§ **TASK ITEM**
When the line containing "Where should I click to: Click plus" is found in the data below, copy it and each line after it through the line containing "Open the post via 11h timestamp", exactly and with no others.

§ **Dataset entries**
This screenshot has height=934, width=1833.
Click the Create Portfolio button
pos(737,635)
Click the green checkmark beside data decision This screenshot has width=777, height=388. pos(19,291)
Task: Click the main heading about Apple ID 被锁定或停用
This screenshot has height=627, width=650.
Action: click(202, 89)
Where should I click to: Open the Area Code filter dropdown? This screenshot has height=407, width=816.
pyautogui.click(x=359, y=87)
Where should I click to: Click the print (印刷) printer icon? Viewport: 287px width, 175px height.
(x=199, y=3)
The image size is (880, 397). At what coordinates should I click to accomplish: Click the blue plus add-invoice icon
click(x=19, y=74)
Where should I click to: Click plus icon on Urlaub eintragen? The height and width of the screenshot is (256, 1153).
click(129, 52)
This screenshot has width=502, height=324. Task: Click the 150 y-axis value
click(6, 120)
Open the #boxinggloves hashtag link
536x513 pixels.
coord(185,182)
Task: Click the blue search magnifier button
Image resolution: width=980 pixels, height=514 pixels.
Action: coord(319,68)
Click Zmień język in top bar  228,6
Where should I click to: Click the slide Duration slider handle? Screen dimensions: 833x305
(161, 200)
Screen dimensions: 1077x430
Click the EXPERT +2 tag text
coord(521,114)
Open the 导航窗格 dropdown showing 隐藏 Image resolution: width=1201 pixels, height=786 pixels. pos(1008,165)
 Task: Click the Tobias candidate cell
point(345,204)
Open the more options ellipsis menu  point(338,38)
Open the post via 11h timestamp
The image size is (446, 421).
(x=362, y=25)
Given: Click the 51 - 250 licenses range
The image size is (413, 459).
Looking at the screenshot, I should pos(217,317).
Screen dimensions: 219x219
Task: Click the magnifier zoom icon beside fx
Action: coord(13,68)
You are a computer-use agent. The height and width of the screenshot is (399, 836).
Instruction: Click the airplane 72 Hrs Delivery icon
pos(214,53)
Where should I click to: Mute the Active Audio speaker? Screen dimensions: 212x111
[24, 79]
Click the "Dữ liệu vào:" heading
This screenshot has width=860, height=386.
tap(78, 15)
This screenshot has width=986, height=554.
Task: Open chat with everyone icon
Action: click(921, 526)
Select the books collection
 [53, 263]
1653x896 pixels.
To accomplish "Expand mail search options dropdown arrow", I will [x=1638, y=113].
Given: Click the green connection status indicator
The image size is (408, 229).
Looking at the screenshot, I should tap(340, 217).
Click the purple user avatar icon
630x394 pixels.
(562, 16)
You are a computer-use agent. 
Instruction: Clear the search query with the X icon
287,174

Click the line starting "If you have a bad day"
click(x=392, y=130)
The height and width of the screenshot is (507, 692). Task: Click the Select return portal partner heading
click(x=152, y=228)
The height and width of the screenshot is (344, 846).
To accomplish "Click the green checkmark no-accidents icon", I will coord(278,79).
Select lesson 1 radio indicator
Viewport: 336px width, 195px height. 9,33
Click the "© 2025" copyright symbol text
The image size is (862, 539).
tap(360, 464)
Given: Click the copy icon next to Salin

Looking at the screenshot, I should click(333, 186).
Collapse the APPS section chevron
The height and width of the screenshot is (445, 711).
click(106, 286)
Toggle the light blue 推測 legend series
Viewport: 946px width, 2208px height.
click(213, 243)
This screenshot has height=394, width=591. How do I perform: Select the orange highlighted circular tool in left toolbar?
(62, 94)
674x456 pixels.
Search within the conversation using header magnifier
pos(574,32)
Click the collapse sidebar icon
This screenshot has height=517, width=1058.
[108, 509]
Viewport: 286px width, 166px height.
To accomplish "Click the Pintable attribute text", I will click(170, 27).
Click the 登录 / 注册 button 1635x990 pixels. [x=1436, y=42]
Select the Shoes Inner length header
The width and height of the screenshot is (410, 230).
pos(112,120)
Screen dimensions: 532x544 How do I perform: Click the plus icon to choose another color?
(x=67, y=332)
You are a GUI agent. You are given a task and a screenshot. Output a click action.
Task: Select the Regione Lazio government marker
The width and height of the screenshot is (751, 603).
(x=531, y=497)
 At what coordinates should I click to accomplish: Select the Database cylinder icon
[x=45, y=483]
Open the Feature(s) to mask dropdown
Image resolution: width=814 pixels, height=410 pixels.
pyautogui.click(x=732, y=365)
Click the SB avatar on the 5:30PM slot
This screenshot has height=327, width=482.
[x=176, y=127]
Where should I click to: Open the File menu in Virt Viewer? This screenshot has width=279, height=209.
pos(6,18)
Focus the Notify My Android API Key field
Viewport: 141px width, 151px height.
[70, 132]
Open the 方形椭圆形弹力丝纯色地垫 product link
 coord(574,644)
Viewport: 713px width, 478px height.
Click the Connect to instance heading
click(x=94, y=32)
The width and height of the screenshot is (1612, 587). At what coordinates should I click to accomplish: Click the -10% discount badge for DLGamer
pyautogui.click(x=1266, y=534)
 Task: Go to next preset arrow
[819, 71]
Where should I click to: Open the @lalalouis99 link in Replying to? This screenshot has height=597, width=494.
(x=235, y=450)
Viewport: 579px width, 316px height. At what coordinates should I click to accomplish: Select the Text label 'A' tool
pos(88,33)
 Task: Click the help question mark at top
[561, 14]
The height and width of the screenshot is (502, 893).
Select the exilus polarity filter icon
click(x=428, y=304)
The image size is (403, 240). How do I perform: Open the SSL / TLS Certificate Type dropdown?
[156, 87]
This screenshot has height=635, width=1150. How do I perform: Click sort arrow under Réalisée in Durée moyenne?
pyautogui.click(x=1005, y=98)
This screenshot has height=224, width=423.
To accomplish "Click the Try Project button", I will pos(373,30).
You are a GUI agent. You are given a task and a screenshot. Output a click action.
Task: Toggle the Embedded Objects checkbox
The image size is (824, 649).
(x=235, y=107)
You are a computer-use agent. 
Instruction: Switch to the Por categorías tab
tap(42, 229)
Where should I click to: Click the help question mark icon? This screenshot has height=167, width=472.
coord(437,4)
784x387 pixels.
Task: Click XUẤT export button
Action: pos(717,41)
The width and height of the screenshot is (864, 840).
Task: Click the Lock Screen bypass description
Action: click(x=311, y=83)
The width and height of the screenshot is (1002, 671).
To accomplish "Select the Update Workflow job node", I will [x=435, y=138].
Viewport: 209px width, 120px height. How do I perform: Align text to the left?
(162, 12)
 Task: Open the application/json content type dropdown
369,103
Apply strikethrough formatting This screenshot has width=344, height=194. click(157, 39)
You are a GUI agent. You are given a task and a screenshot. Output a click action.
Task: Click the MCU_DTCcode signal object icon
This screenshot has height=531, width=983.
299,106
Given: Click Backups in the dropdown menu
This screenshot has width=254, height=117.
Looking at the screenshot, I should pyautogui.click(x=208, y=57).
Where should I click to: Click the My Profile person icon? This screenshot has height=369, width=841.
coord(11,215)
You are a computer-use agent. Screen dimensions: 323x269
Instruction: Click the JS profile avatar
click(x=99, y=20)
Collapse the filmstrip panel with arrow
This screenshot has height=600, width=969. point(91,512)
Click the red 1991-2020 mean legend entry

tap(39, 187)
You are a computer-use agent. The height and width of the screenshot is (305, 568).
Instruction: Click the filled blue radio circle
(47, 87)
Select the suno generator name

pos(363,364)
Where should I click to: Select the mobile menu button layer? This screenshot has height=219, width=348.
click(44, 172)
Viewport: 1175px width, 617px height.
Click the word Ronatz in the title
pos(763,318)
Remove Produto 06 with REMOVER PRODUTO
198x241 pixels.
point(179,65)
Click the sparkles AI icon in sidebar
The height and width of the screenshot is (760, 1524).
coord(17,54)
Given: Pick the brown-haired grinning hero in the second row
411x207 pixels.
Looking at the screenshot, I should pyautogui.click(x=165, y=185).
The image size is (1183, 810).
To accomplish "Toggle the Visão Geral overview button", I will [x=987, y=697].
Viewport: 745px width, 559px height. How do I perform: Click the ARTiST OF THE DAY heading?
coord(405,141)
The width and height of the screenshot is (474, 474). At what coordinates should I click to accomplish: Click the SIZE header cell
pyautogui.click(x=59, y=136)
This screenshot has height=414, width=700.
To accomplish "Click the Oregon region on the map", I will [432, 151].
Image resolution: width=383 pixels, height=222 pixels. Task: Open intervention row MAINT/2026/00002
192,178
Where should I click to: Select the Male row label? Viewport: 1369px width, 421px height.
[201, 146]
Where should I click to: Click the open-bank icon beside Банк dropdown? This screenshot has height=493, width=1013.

§ **TASK RESULT**
Where should I click to: Click plus icon on Urlaub eintragen? The height and width of the screenshot is (256, 1153).
click(129, 52)
This screenshot has width=502, height=324. Task: Click the 150 y-axis value
click(6, 120)
Open the #boxinggloves hashtag link
536x513 pixels.
coord(185,182)
Task: Click the blue search magnifier button
Image resolution: width=980 pixels, height=514 pixels.
Action: coord(319,68)
Click Zmień język in top bar  228,6
Where should I click to: Click the slide Duration slider handle? Screen dimensions: 833x305
(161, 200)
Screen dimensions: 1077x430
Click the EXPERT +2 tag text
coord(521,114)
Open the 导航窗格 dropdown showing 隐藏 Image resolution: width=1201 pixels, height=786 pixels. pos(1008,165)
 Task: Click the Tobias candidate cell
point(345,204)
Open the more options ellipsis menu  point(338,38)
Open the post via 11h timestamp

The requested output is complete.